Ultrabeat singles chronology
| "Feel It with Me" (2005) | "Elysium (I Go Crazy)" (2006) | "Sure Feels Good" (2007) |

= Elysium (I Go Crazy) =

"Elysium (I Go Crazy)" is the 5th single by Liverpool dance trio Ultrabeat. It was released in 2006 and played throughout the summer of that year. Ultrabeat used the vocals of Rebecca Rudd to Scott Brown's hardcore cult hit "Elysium" and gave it a trance remix, achieving further commercial success for a song which is perceived by many hardcore fans as a great dance anthem.

The song represented a change in style for Ultrabeat as this song and "Sure Feels Good" were slightly more hardcore songs than previous Ultrabeat singles, as they were both collaborations with hardcore artists. "Elysium" reached number 38 on the UK Singles Chart.

==Music video==
The video was filmed in 2006 and was directed by Mike Cockayne. It shows a crowd of people in a nightclub waiting for Rebecca Rudd, the only barmaid, to serve them. She is singing the words to the song. When she sees a man she likes chatting to another woman she smashes a glass on the floor along with a bar full of glasses. She then climbs on to the bar, looking down on the crowd and still singing the song.
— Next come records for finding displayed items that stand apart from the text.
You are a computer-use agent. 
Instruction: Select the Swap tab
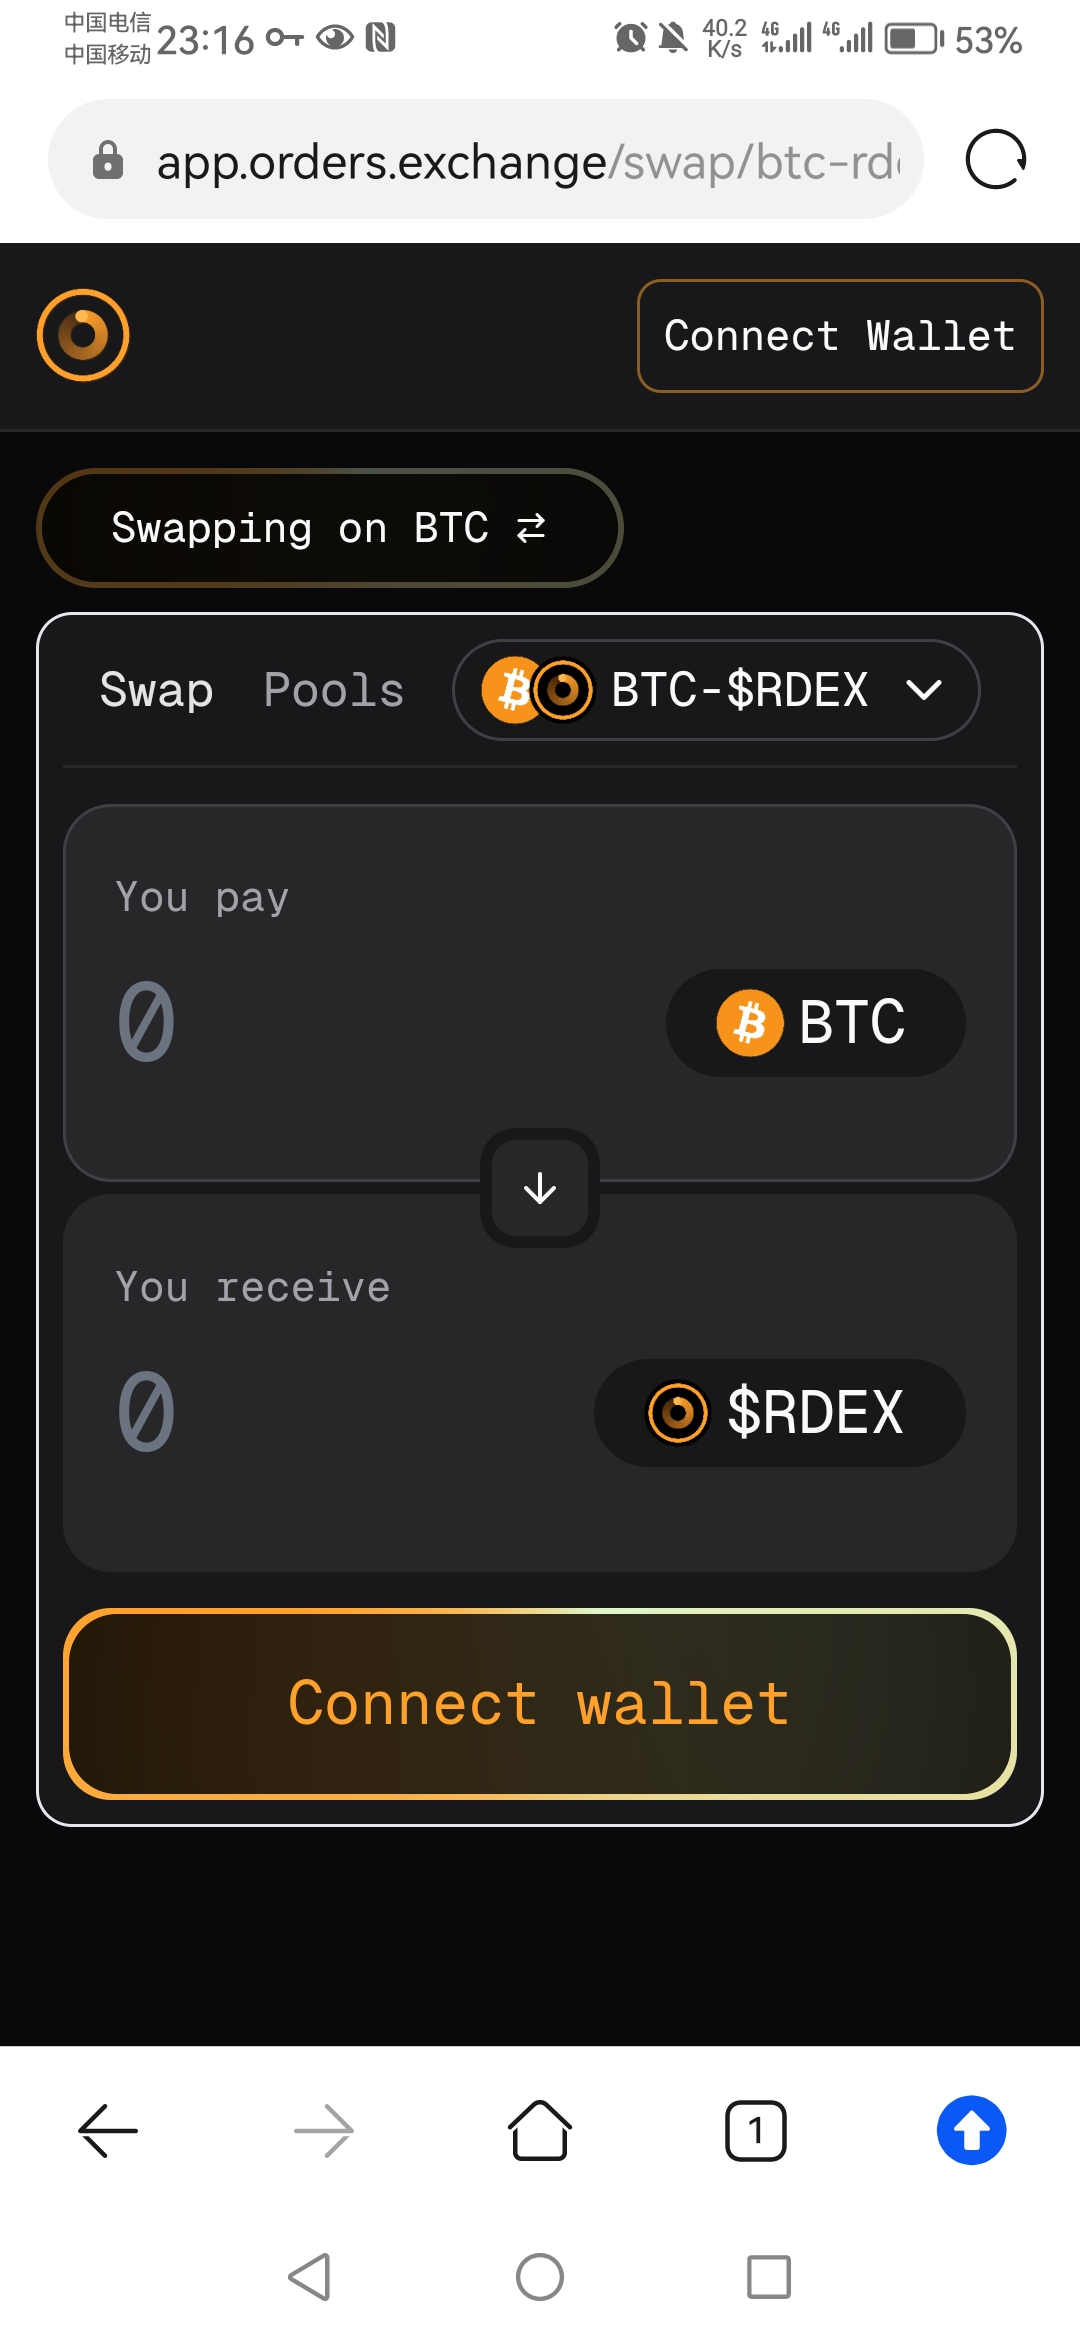pos(157,690)
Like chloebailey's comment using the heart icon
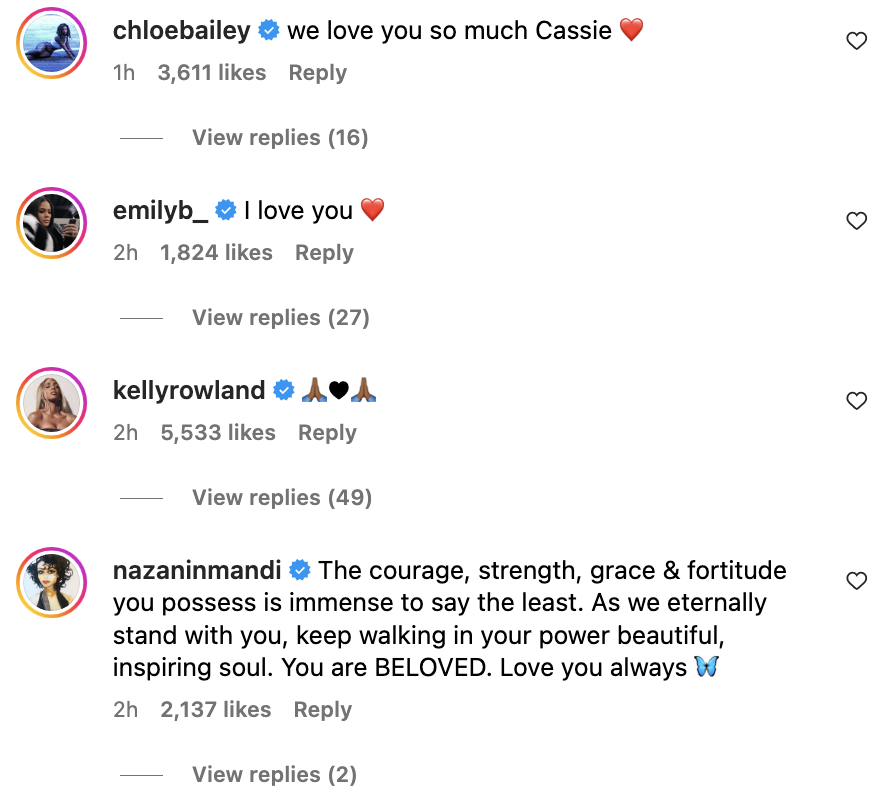The width and height of the screenshot is (888, 804). point(857,41)
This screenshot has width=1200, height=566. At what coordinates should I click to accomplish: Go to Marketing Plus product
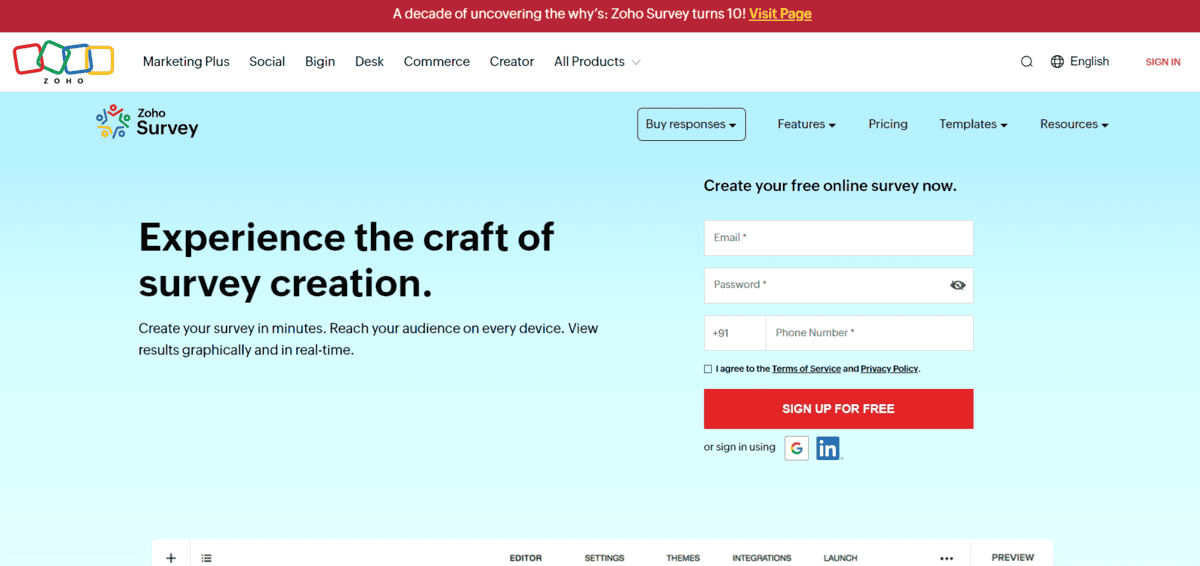pyautogui.click(x=186, y=62)
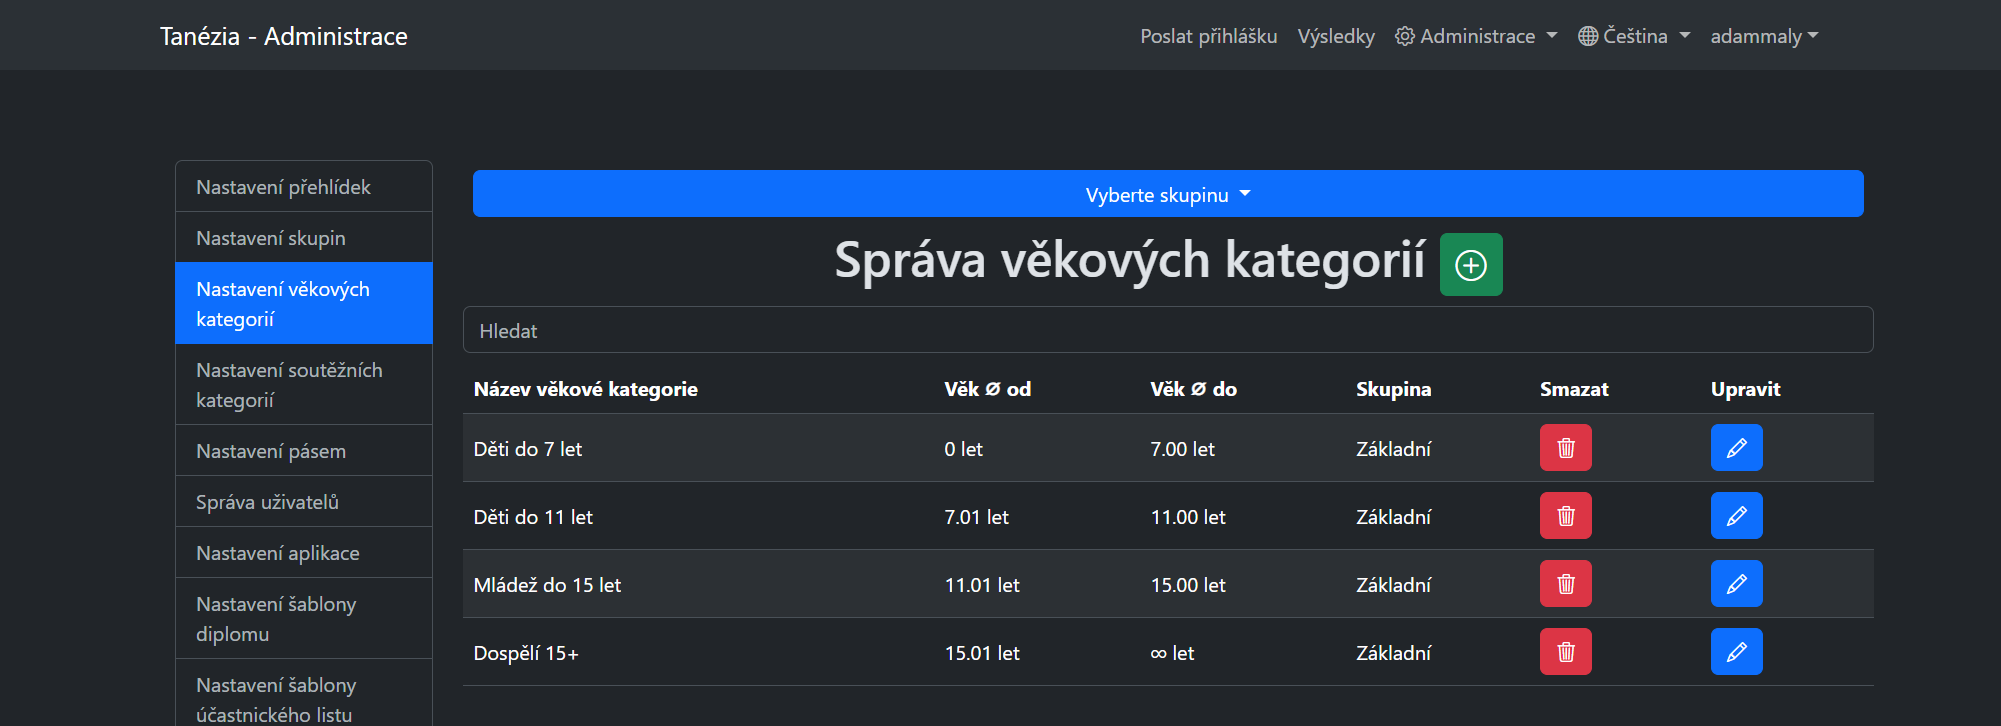The height and width of the screenshot is (726, 2001).
Task: Open the 'Výsledky' navigation link
Action: (x=1335, y=36)
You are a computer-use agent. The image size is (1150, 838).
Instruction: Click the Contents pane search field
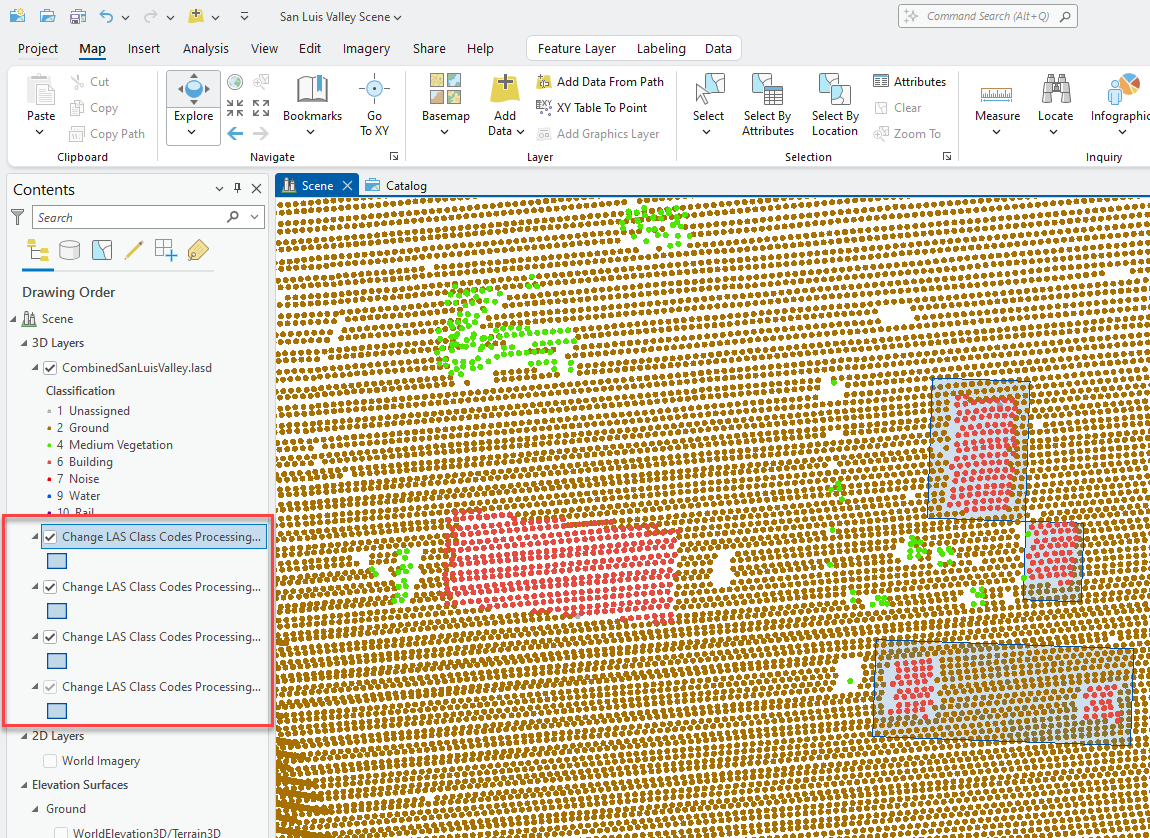(x=130, y=217)
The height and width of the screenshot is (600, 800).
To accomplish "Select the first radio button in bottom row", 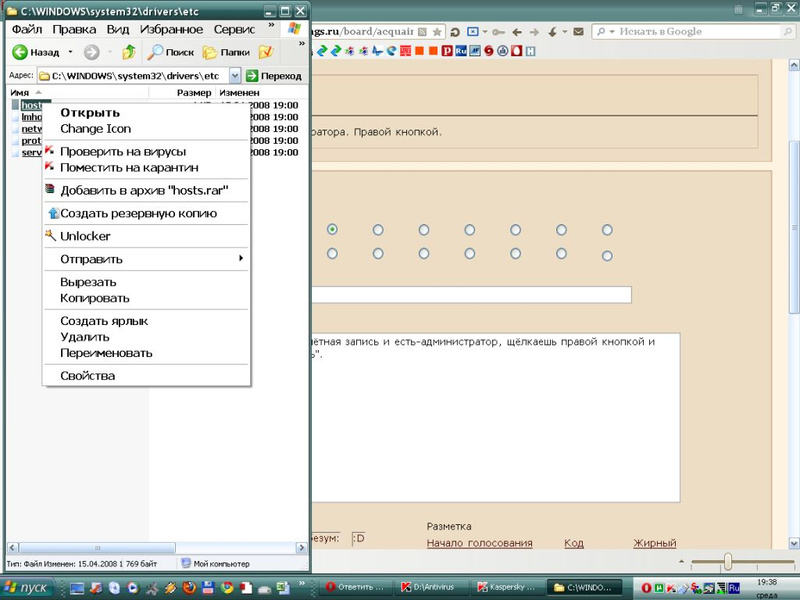I will pos(332,254).
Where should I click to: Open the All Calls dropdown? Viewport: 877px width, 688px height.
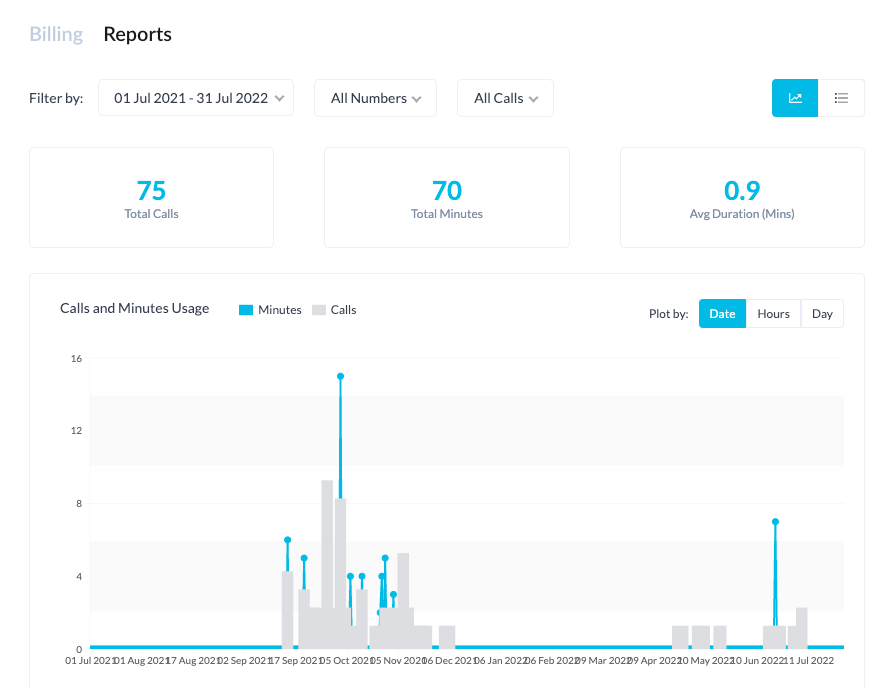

She Jumps into the crowd and 'crowd surfs' on her back.

She is then on a small platform singing the song with two other dancers, while the crowd is dancing. The video then switches between Rebecca Rudd singing, the two dancers, the crowd dancing, and Rebecca Rudd 'crowd surfing' before it shows Rebecca Rudd cleaning up the empty bar (indicating her being left alone again) and a single dancer on the empty platform at the end of the video.

==Track listings==
CD single
1. Radio Edit
2. Extended Mix
3. Styles & Breeze Remix
4. Scott Brown Remix
5. Friday Night Posse Remix
6. Major Players Remix

12-inch single
1. Extended Mix
2. Friday Night Posse Remix
3. Alex K Remix
4. Scott Brown Remix

==Charts==

| Chart (2006) | Peak position |
|---|---|
| Australia (ARIA) | 153 |
| Ireland (IRMA) | 40 |
| Scotland (OCC) | 13 |
| UK Singles (OCC) | 35 |

==Certifications==

| Region | Certification | Certified units/sales |
| United Kingdom (BPI) | Silver | 200,000^{‡} |
^{‡} Sales+streaming figures based on certification alone.